The non-elective contributions are still subject to coverage testing, contribution limits, and all other discrimination testing applicable to a qualified retirement plan under ERISA. As such, to assure there are no compliance issues on the non-elective contributions, they should be limited to non-highly compensated employees.

The purpose of a program such as this is to not penalize an employee that is unable to make 401(k) contributions due to their student loan repayment obligations. The company non-elective contribution allows the employee to not lose out on at least some accumulation in the 401(k) plan while they are repaying their student loans.  While it is a creative plan design, the compliance implications are very clear and the design is built upon the ability to pick and choose the employer contribution rate by employee as long as you can pass discrimination testing.

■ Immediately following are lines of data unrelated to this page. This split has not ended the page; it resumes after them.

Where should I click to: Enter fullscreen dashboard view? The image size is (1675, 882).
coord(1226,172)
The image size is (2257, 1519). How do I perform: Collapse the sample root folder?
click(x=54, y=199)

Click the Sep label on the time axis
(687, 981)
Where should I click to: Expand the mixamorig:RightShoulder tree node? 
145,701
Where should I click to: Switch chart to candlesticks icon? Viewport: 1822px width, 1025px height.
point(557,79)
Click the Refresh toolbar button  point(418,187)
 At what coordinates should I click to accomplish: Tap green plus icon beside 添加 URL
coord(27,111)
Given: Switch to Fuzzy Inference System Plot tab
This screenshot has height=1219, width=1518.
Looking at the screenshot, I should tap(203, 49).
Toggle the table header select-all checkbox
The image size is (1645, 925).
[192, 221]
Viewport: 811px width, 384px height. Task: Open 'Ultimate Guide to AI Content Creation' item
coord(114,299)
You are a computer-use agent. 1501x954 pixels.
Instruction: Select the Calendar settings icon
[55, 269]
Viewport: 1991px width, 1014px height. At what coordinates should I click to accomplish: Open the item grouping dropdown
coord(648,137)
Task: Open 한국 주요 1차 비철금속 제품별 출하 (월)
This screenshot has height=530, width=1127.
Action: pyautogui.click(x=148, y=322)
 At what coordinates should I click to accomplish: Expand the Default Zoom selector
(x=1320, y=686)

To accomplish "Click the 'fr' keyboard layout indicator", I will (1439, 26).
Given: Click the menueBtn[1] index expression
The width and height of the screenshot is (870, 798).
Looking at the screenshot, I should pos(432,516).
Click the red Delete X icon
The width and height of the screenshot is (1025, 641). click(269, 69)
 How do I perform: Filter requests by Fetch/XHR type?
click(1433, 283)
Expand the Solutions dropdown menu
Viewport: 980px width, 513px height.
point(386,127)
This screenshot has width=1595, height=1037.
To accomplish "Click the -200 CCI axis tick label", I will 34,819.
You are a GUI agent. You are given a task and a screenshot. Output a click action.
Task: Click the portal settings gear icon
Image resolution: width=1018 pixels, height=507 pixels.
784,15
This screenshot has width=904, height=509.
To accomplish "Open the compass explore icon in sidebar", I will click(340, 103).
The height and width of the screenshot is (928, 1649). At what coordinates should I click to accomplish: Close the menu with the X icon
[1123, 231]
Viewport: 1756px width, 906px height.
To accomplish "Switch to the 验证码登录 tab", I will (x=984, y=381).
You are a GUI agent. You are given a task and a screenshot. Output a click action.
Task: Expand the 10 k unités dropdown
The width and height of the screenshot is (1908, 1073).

In the PLR, the non-elective contribution takes priority, with the true-up matching contribution being made after the end of the plan year. Participants making both student loan repayments and 401(k) contributions may not receive a match if their student loan repayments produce a non-elective contribution equal to the plan’s matching rate.  In our opinion, this is backwards and the match should be determined first with a true-up of the non-elective contribution.  Our reasoning is that first, a plan making safe-harbor matching contributions would not be able to deny the matching contribution to participants receiving the non-elective contribution if they make a 401(k) contribution in the same year.  Second, the matching contribution is subject to coverage testing and any non-highly compensated employee that does not receive a matching contribution because they are getting the student loan non-elective contribution will negatively impact the coverage testing.  This could have a material impact on the coverage test.  The non-elective contribution will not have the same coverage testing issue since it is limited to non-highly compensated employees.  If the non-elective contribution is not limited to non-highly compensated employees, the coverage issue could still exist for the matching contribution but would also present a coverage testing issue for the non-elective contribution.

From an administrative standpoint, making the matching contribution on the plan’s regular basis, then determining the student loan non-elective contribution at the end of the year would be less burdensome on the employer. It is up to each employer to determine the documentation requirements for the student loan payments.  These documentation requirements fall outside of the plan and ERISA.  Employers could ask for bank statements, transactions from the lender, or simply take an employee’s word for it.

From the plan perspective, the non-elective contribution does not need to be tied to student loan repayments. A Plan Sponsor could decide to make up missed matching contributions via a non-elective contribution for people that do not make 401(k) contributions due to child care costs, uninsured medical expenses, or any other reason.  All of these policies would lie outside of the plan but would be subject to the same compliance issues discussed above.